Tag: travel

  • Buenas Noches

    I missed yesterday but im back today. I had a solid day today. Just relaxing and laying around. Nothing too much going on at the moment, but im content and happy.

    I have been having really good conversations with Ms. S. Its nice to have really deep and thought provocative conversations with someone and they operate on a similar brainwave as me.

    This one is short but sweet. and I have to conquer my diet. 100%

    Trading was decent Friday. Lost one trade and won 2. We’re up on the week so thats a blessing. Next week comes the real test. but we got this.

    I love you

  • Bonjour!

    We’re really making great headway lately with consistency. I don’t have much to report. Just happy.

    I need to hit these trading numbers the next 2 weeks and I’ll be good. To god be the glory.

    And if you’re reading this, it’s a blessing because you still have a chance to do whatever your heart desires….. even if today that’s just doing nothing.

    I love you.

  • Wassup!

    Today was also a good day. And we’re at a 6 day streak on here! I really feel like I’m coming into my own and not feels great.

ENTRIES SHOWN
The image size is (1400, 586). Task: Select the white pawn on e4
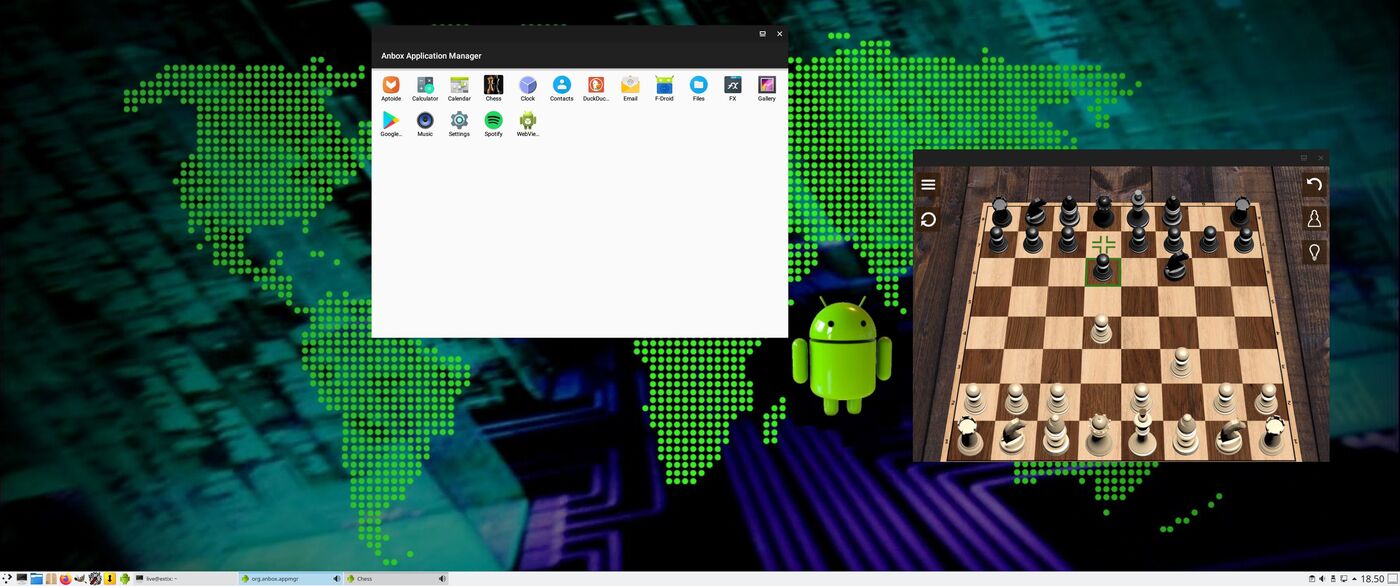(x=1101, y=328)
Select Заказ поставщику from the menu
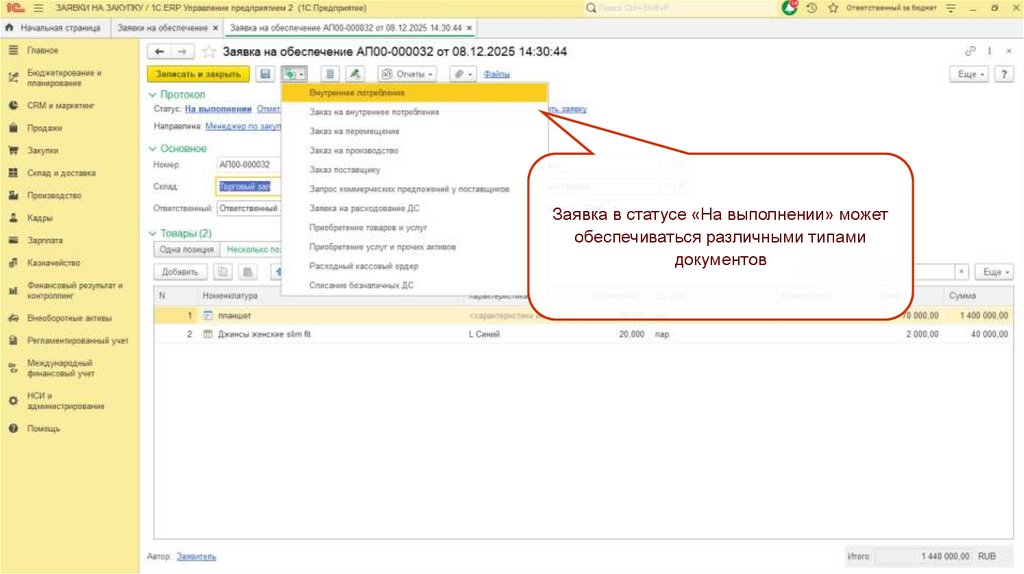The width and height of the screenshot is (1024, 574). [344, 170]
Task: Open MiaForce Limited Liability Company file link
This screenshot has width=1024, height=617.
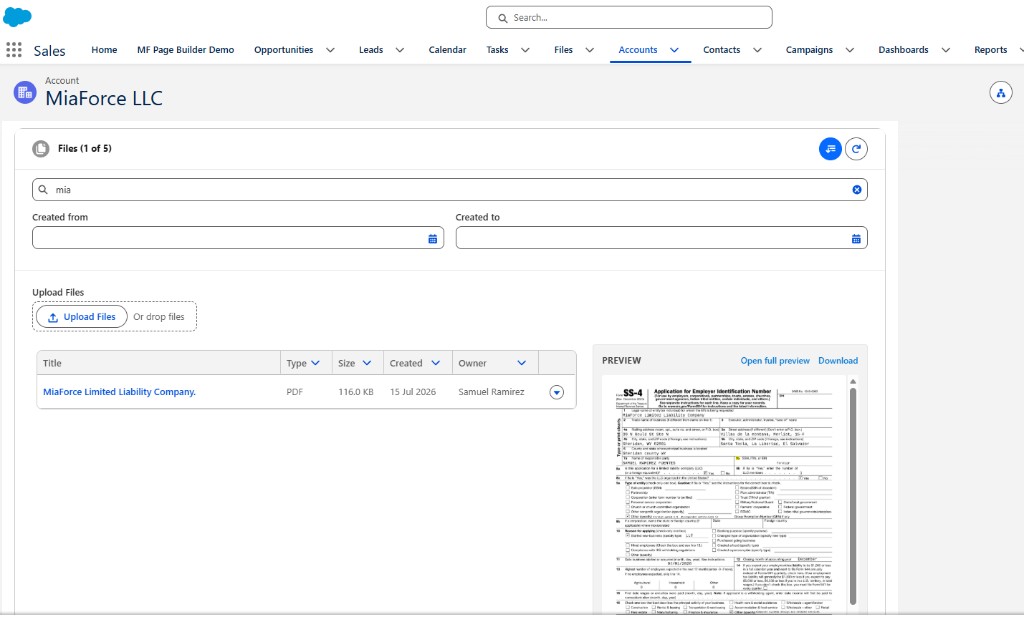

WHAT TO DO
Reproduce the stretch of the journal entries from "And if you’re" through "just doing nothing.". The listing is separate material and unrelated to the journal entries.

ANSWER TO THIS PROBLEM
And if you’re reading this, it’s a blessing because you still have a chance to do whatever your heart desires….. even if today that’s just doing nothing.